In order to represent complex and high resolution geometries, it is preferable to use a grid which is infinitely subdividable, so that ever smaller triangles, hexagons or squares etc can be tied together to represent any piece of land. A digital token can also be infinitely subdividable. For comparison, a 100-millionth of a Bitcoin is currently the smallest unit – aka a “Satoshi”. If needed, the core software could be upgraded to support even smaller units.

Examples of some geodesic grids:

What is a Blockchain?

A blockchain is an immutable trustless registry of entries, hosted on an open distributed network of computers (called nodes). It is potentially safer and cheaper than traditional centralized databases, is resilient to attacks, enhances transparency and accountability and puts people in control of their own data.

Safer – because no-one controls all the data (known as root privilege in existing databases). Each entry has its own pair of public and private encryption keys and only the holder of the private key can unlock the entry and transfer it to someone else.

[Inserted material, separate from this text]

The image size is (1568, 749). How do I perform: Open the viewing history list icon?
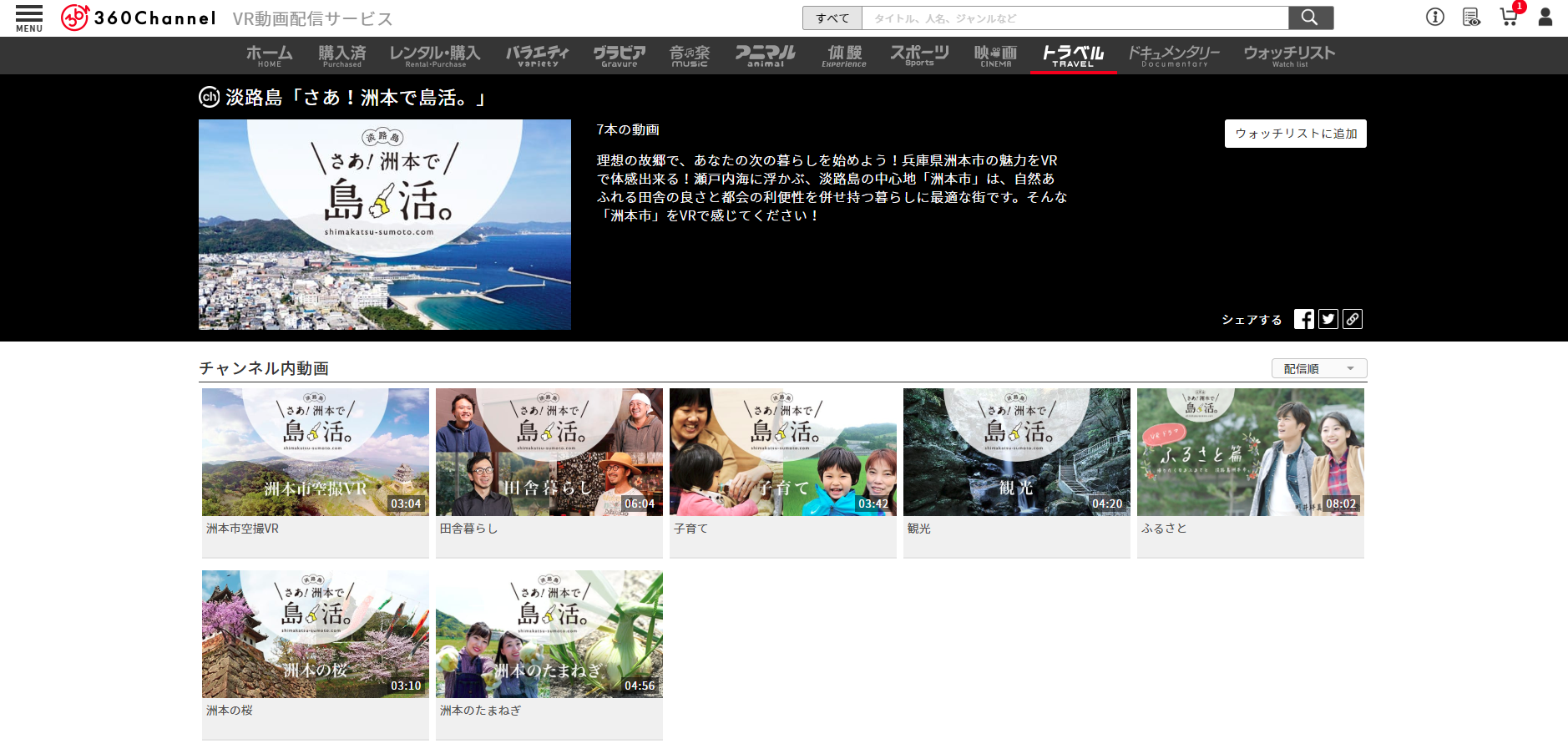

Immutable – because each block of entries (added every 1-10 min) carries a unique hash “fingerprint” of the previous block, hence older blocks cannot be tampered with.

Cheaper – because anyone can set up a node and get paid in digital tokens (e.g. Bitcoin or Ether) for hosting a blockchain – this ensures that competition between nodes will keep the cost of hosting it to the lowest possible level. It also saves the costs of massive security layers that otherwise apply to servers with sensitive data – this is because of the no-root-privilege security model and with old entries being immutable, there’s little need to protect them.

Resilient – because there is no single point of failure, there’s practically nothing to attack. In order to compromise a blockchain, you’d have to hack each individual user one by one in order to get hold of their private encryption keys that give access only to that user’s data. Another option is to run over 50% of the nodes, which is virtually impossible and economically impractical.

Transparency and accountability – the fact that existing entries cannot be tampered with, makes a blockchain a transparent source of truth and history for your application. The public nature of it makes it easy to hold people accountable for their activities.

Control – the immutable and no-root-privilege character puts each user in full control of his/her own data using the private encryption keys. This leads to real peer-to-peer interaction without any middleman and without an administrator that can deny users access to their data.

Trustless – because each user fully controls his/her own data, users can safely interact without knowing or trusting each other and without any trusted third parties.

Smart Contracts and DAPPs

A blockchain can be more than a passive registry of entries or transactions. The original Bitcoin blockchain supports limited scripting allowing for programmable transactions and smart contracts – e.g. where specified criteria must be fulfilled leading to transactions automatically taking place. Possibly the most popular alternative to Bitcoin is Ethereum, which is a multi-purpose blockchain with a so-called “turing complete” programming interface which allows developers to create virtually any imaginable application on this platform. Such applications are referred to as DAPPs (Decentralized Autonomous Applications) and are virtually impossible for 3rd parties to stop or sensor.